-------- Listed entries --------

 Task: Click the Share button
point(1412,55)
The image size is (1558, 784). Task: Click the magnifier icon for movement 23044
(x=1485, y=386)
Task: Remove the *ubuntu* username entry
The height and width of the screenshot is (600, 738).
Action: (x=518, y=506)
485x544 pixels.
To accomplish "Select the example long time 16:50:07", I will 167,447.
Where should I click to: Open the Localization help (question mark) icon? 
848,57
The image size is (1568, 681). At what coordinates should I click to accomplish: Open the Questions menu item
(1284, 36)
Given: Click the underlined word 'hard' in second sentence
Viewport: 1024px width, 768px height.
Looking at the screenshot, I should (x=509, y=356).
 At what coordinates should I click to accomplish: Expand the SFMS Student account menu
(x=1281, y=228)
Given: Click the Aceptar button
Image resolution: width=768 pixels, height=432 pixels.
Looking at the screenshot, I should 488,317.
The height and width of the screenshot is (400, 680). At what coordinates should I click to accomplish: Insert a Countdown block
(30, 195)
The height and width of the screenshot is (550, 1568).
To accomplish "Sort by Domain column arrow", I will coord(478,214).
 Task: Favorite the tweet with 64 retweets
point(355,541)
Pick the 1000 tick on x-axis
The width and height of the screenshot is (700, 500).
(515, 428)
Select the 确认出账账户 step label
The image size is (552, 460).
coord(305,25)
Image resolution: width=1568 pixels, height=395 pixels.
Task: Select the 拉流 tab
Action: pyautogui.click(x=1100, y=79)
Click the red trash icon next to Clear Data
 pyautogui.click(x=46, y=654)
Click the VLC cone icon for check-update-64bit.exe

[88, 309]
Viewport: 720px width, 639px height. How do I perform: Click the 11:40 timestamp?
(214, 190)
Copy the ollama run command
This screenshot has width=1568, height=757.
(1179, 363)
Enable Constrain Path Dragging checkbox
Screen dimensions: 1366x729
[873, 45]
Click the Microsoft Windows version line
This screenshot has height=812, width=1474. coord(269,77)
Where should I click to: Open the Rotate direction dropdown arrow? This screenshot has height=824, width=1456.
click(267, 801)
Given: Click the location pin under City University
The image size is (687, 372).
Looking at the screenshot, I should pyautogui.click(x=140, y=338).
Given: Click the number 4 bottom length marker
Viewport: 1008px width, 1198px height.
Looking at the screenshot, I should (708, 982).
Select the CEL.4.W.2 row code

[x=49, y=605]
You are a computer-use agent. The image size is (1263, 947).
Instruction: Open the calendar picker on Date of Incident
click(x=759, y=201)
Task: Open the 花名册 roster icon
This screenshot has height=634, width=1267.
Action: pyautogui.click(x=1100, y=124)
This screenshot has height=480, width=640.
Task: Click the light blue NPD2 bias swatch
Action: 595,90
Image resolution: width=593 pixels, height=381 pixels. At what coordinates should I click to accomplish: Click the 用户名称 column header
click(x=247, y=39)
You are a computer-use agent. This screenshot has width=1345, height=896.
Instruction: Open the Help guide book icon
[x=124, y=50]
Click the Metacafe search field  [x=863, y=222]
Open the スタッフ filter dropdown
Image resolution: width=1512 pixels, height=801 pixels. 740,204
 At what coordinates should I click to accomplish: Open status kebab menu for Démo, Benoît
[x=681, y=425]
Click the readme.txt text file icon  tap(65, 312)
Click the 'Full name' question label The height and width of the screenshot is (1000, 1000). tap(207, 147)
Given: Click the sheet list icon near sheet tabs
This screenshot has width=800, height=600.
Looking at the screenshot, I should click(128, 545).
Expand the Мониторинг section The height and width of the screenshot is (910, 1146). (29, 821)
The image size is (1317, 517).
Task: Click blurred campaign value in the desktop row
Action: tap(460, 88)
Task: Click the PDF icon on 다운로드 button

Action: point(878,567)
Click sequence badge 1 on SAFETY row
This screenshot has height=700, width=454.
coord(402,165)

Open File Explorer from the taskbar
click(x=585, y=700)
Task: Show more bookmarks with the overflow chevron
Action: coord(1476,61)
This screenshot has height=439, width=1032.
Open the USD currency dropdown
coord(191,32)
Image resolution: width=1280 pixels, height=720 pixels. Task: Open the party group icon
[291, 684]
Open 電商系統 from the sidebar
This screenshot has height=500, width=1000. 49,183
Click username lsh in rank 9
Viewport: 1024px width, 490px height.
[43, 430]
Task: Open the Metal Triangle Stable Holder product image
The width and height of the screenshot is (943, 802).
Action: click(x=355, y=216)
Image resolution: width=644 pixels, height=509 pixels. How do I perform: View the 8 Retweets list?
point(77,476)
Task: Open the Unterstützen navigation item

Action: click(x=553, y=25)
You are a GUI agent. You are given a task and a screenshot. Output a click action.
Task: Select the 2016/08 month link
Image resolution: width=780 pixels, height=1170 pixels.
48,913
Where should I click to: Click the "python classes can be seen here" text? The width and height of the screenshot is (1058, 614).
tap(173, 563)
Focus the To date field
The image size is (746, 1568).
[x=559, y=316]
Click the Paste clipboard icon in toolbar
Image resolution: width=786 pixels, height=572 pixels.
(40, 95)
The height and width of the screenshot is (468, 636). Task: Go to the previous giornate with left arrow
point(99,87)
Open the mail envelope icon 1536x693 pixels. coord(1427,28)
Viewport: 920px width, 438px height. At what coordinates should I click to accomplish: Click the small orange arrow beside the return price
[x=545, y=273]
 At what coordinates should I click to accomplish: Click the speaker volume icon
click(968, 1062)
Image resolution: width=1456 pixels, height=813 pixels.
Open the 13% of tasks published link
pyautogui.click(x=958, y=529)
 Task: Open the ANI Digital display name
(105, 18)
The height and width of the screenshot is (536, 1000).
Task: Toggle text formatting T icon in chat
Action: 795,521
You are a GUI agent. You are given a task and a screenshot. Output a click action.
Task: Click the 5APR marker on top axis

--------

- **What this task involves**
What lines of the material above hold the string "agent"? Please copy them.

- **Worked solution**
You are a computer-use agent. The image size is (1263, 947).
You are a computer-use agent. This screenshot has width=1345, height=896.
You are a GUI agent. You are given a task and a screenshot. Output a click action.
You are a GUI agent. You are given a task and a screenshot. Output a click action.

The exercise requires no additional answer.